Persistent Pollution: Researchers investigate the key to E. coli bacteria survival in Lake Michigan beach sand and water

Ah, a summer day at the beach: cool water, warm sand and a beverage at hand. Wisconsin’s 180 public beaches are one of the state’s most-valued assets. They provide recreational opportunities, economic benefits for coastal communities and enhance the quality of life for residents.

Keeping those beaches safe for people to use is a continuing process. Beach managers use levels of Escherichia coli (E. coli), a bacterium from fecal pollution in water to know when to keep beaches open or closed. It’s far from a perfect indicator, however. E. coli can come from many sources, not all of it harmful to humans, and it can persist in the environment sometimes for weeks after it was introduced. In fact, sand can contain more E. coli than water. This can make a beach manager’s job complicated.

Microcosms containing E. coli samples were buried in sand for six weeks at several beaches in a related project by McLellan. Image credit: Natalie Rumball

Sea Grant-funded researchers Sandra McLellan and Gyaneshwar Prasad, both with the University of Wisconsin-Milwaukee, are building on previous research to find ways to decomplicate beach managers’ lives by determining what factors could limit long-term survival of E. coli on beaches.

McLellan, a professor in the School of Freshwater Sciences, explained the pros and cons of E. coli as an indicator.

“It’s a great indicator because it’s so easy for people to culture in the lab. It’s easy to count. Where it’s not a good indicator is it really doesn’t tell you anything about the source of what’s there. You don’t know where to direct your management strategies. Should I be chasing away the birds or should I be looking for a leaking sewage pipe nearby? And then to top it off, the other downside is the E. coli survives outside of a host. There’s prolonged survival in the sand and maybe even growth if enough nutrients are available,” McLellan said.

Once outside a human or animal gut, E. coli usually only lives a couple of days. But under certain circumstances, it can live for weeks or even indefinitely in sand.
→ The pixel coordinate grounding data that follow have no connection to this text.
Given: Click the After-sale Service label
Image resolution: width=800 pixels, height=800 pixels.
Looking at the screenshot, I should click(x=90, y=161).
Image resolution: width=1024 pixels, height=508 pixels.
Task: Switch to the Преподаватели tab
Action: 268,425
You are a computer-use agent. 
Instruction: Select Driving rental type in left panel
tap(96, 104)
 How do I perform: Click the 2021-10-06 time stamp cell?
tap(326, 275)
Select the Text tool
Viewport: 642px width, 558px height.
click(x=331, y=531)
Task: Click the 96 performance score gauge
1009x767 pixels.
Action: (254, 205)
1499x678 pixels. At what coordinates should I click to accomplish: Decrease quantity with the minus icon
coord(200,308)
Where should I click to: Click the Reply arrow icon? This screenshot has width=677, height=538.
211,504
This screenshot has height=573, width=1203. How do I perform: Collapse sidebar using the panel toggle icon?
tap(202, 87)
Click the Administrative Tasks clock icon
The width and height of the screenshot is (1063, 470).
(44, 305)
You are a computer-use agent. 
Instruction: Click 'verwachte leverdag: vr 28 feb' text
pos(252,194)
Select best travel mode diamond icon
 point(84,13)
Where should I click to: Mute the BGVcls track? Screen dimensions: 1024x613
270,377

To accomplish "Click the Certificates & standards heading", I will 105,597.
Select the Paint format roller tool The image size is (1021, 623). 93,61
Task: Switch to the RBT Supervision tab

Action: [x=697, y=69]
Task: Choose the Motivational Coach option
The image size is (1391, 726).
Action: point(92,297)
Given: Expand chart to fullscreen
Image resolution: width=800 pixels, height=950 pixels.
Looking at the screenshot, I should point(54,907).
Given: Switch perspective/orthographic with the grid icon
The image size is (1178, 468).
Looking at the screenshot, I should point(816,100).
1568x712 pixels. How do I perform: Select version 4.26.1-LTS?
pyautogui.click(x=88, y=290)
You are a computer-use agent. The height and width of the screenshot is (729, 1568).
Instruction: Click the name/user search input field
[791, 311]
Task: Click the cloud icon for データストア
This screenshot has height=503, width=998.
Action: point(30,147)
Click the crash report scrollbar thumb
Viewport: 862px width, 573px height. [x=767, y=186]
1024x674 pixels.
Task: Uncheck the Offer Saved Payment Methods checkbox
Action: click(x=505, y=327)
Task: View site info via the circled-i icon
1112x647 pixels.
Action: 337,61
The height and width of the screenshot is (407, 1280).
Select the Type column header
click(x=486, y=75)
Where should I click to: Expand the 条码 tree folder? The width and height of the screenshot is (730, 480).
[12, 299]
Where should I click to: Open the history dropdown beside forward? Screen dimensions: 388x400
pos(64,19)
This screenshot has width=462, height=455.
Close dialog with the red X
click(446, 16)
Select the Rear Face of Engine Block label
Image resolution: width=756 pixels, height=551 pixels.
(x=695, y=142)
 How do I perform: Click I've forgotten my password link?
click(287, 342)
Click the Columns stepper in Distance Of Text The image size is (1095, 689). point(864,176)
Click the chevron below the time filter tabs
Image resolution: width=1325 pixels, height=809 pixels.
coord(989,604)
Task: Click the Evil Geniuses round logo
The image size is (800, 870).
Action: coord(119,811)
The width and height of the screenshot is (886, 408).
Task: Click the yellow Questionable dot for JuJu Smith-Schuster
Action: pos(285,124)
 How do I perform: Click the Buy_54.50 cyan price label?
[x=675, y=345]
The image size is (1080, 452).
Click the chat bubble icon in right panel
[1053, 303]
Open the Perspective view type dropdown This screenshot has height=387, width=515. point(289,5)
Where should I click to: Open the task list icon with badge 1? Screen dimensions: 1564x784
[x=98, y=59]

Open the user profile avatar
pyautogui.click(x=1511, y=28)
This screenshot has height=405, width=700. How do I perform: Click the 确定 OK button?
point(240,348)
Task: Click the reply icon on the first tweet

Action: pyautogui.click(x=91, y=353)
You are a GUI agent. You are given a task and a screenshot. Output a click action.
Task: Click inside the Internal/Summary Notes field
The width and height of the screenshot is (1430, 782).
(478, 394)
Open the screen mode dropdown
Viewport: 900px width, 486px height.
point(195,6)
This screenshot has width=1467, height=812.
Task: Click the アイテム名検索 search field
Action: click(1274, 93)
With graduate student Sophia Ward’s help, McLellan and Prasad are studying sand and water at six Lake Michigan beaches: two in Kenosha County, two in Manitowoc County and two in Milwaukee County. McLellan thinks this array of beaches will provide good representation of what goes on around the Lake Michigan shoreline.

Sandra McLellan interacts with high school students who are studying E. coli in a program she ran in partnership with the Sixteenth Street Clinic in Milwaukee in 2021. Image credit: Wisconsin Sea Grant

They are also testing for levels of nutrients such as carbon, nitrogen, phosphorus and iron. In addition, they are conducting laboratory experiments to “starve” long-lived E. coli of these nutrients to see what drives their survival.

For the lab experiments, E. coli is mixed with sand and packed into small microcosms (miniature environments). McLellan describes them as four-inch diameter PVC pipes cut into four-inch sections. “We bury them in a bed of sand and keep them nice and moist. This helps us mimic what happens at the beach. The water can pass through, but the E. coli can’t escape from those little microcosms.”

The E. coli contain an extra piece of DNA that has a green fluorescent protein engineered in such a way that when the cell is starved, it lights up. The researchers then feed them with water containing varying amounts carbon, nitrogen, phosphorus and iron. They remove the microcosms periodically and count the E. coli to see how many have survived and see if any display the fluorescent-green markers of starvation.

From preliminary experiments, McLellan suspects carbon might be the most important factor that allows E. coli to persist. In beach environments, carbon is often provided by decaying plant life, especially leaves and the nuisance algae, Cladophora.

Once this limiting factor is confirmed, McLellan and her team will develop a scorecard for the potential of long-term E. coli reservoirs for each beach. “By scoring how easily or how much E. coli is growing in the sand at these beaches, it can help beach managers direct their attention to what might be some probable sources at their beaches,” McLellan said. They are also taking nutrient levels into account.

“The scorecard is developing. I think once we understand the dynamic range of what these beaches look like, then we’ll have a better idea of what the scorecard will actually look like,” she added. The information will also be useful to the Wisconsin Department of Natural Resources, which heads the Wisconsin beach monitoring program.